Childhood Epilepsy
AbilityScore 400–500 with Childhood Epilepsy: what to do next
An AbilityScore of 400–500 is one structured snapshot, not a diagnosis. For a child with epilepsy, the order matters: confirm seizure control with your paediatric neurologist first, then build a developmental therapy plan with your Pinnacle clinician, who interprets the band against your child's own baseline.
An AbilityScore in the 400–500 band is a starting point, not a verdict — and with epilepsy, the order of next steps really matters.
In short
With Childhood Epilepsy, the very first priority is always medical: a paediatric neurologist guiding seizure control, medication and safety. An AbilityScore in the 400–500 band is one structured snapshot of where your child's development sits today — it tells your clinician where to focus support, but it does not diagnose anything and it does not replace neurological care. Your next step is to confirm seizures are well-managed with your neurologist, and then build a developmental therapy plan around that foundation.What this band means — and what to do
Think of the AbilityScore as a map, not a label. A score in this band simply helps your Pinnacle clinician see which areas — speech, attention, motor skills, daily independence — may benefit from targeted, individualised support, and how intensively.For a child with epilepsy, the sensible sequence is:
- Medical first — ensure your paediatric neurologist has reviewed seizure type, frequency and medication recently. Therapy works best when seizures are stable.

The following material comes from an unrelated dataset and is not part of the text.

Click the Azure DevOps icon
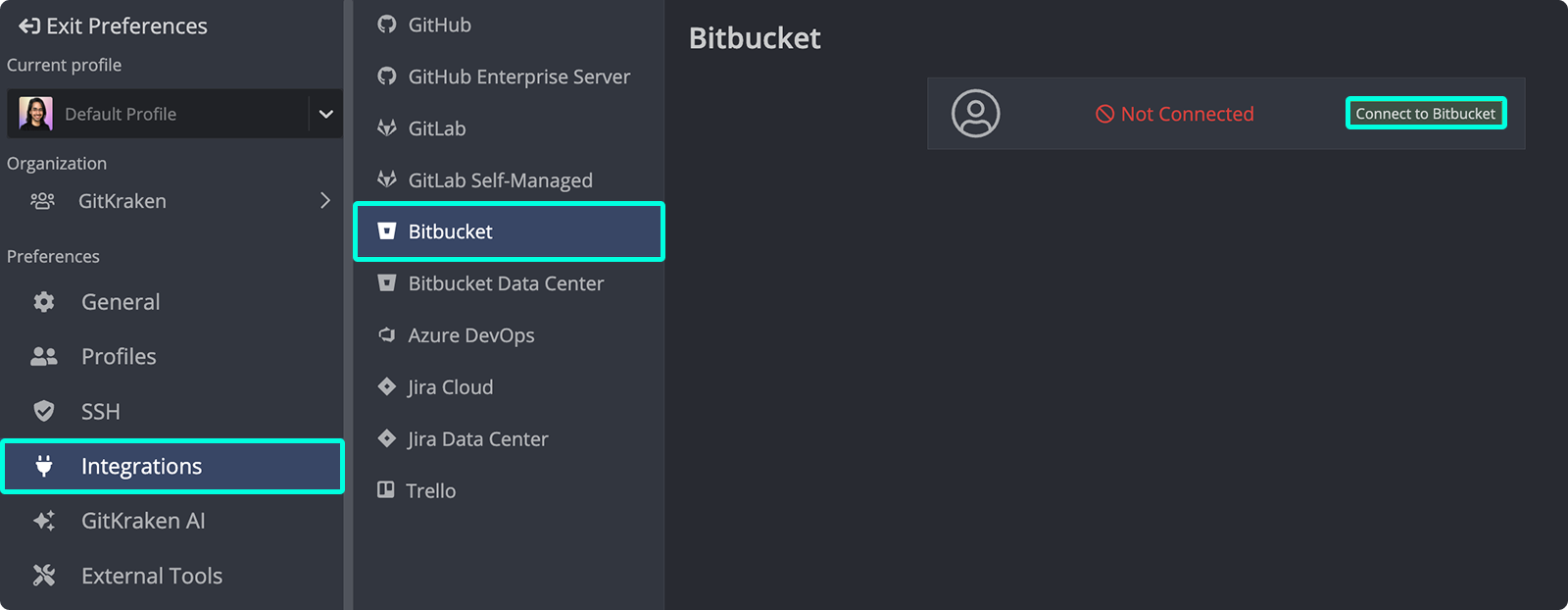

- Share the full picture — bring your neurologist's notes, medication details and any seizure diary to your Pinnacle assessment, so the plan is built safely around your child's medical needs.
- Re-measure over time — development moves in spurts and plateaus; comparing your child to their own baseline (not to other children) is how real progress becomes visible.
- Coordinate care — the best outcomes come when neurology and developmental therapy speak the same language about your child.
Epilepsy itself is a medical condition needing prompt, ongoing neurological care — never a therapy-first situation. Therapy supports development alongside that care.
The Pinnacle way
A clinical AbilityScore® and any diagnosis are formed only at a Pinnacle Blooms Network centre, under the care of a qualified clinician — never from an online figure alone. Once your neurologist confirms seizures are well-managed, our team builds an individualised plan that may draw on speech therapy and other developmental support, reviewed against your child's own baseline. With 25 million+ therapy sessions and 700+ therapists across 70+ centres, the goal is steady, measurable progress — and a child who thrives. Start [here](/).Trusted sources
WHO ICD-11 (8A6Z, epilepsy); American Academy of Pediatrics guidance on children with epilepsy; NICE epilepsy guidance; Pinnacle Blooms Network clinical studies.Next step — Confirm seizure control with your neurologist, then book a developmental assessment so your Pinnacle clinician can shape the right plan around your child.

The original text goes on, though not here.